Maryke Penman at Stuff writes:

A woman who couldn’t afford a sperm donor advertised for a man to father her child – and is now raising her daughter on the DPB.

The father, who visits three time a week, does not have to pay child support.

Sperm donors, even through a private arrangement, were not liable, Inland Revenue said.

I agree sperm donors should not be liable, but to my mind a sperm donor is someone who is not involved with the child at all, and is simply just a donor. Why should the taxpayer be funding his child for him? He should be paying child support.

She couldn’t afford the expense of a professional sperm agency and says arranging it herself was the last resort.

“My first choice would have been to do it the traditional way, get married, the white picket fence and the whole shebang.

“But I had been single for about 12 years and my biological clock was ticking.”

So she laid out the terms of her request online and awaited a response.

She compiled a shortlist of eight candidates who had the attributes she wanted, including eye colour, height, health background and a good IQ.

“I met with them all one by one in a very public Starbucks. Most were just ordinary, decent guys just wanting to share the love of having a child,” she says.

“I told myself if there was a mutual attraction then we would do it the old-fashioned way.
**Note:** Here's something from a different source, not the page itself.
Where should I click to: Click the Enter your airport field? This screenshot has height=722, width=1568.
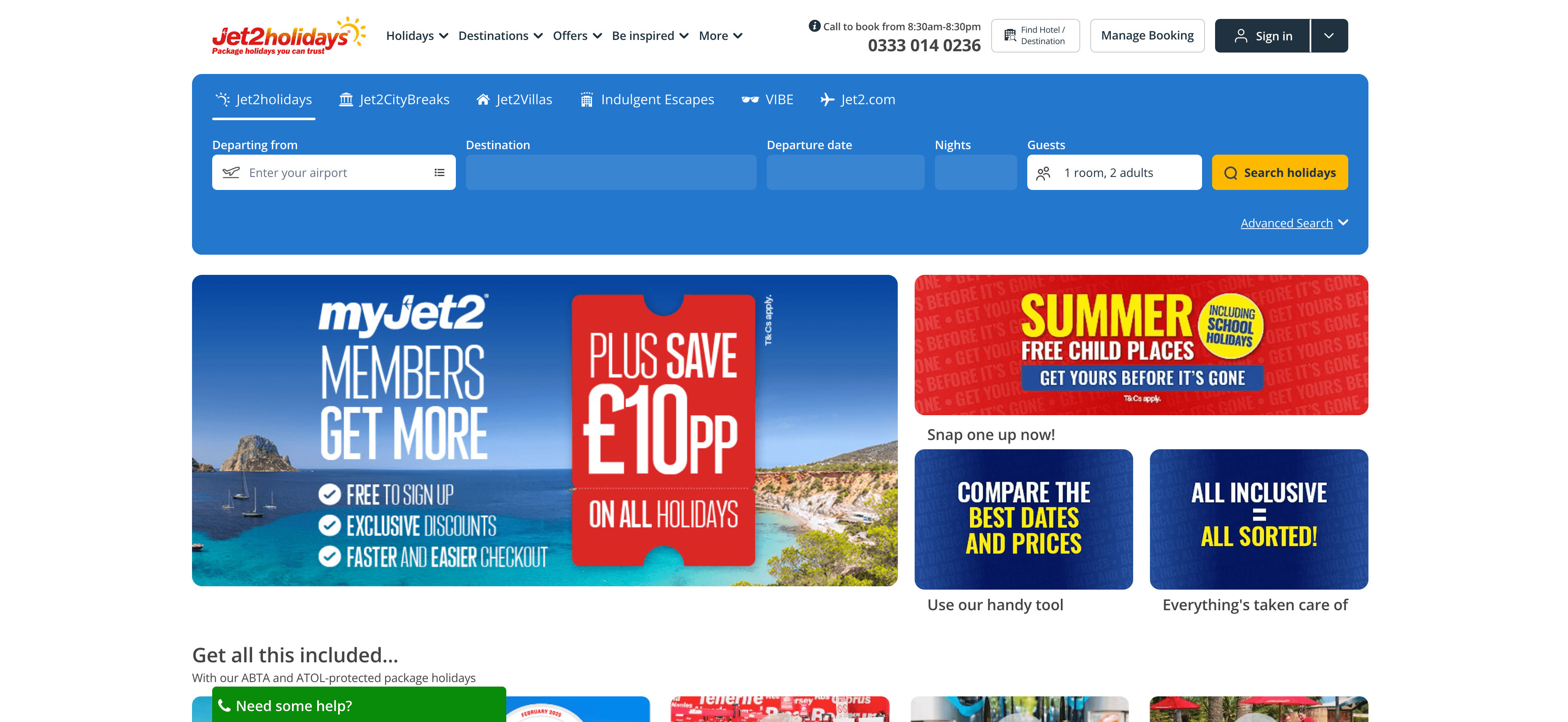point(334,172)
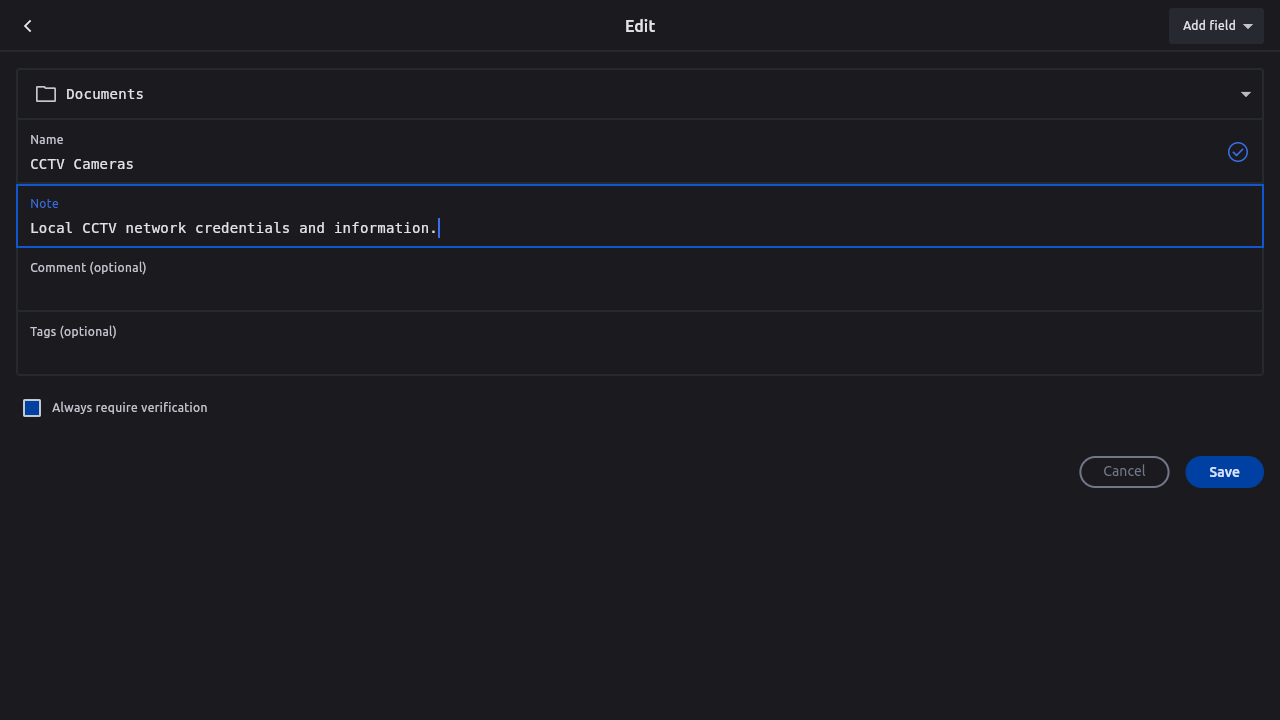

“I was single so what the hey but if not then it would be the old turkey baster or syringe.”

It was the last candidate who ticked all the boxes, she says.

The woman fell pregnant six months later.

Which sounds like they did it the old fashioned way. So again, that doesn’t sound like a sperm donor to me. It sounds like a father. I don’t think you should be able to contract out of your paternal duties.

If you want no liability for a child, then you shouldn’t know whom the mother or child is. It should be arms length. Otherwise you’re just a deadbeat dad.

An Inland Revenue spokesperson says sperm donors are not generally defined as parents under the Status of Children Act 1969 and are therefore not liable to pay childcare support.

But in this case he is clearly a parent. He visits three times a week.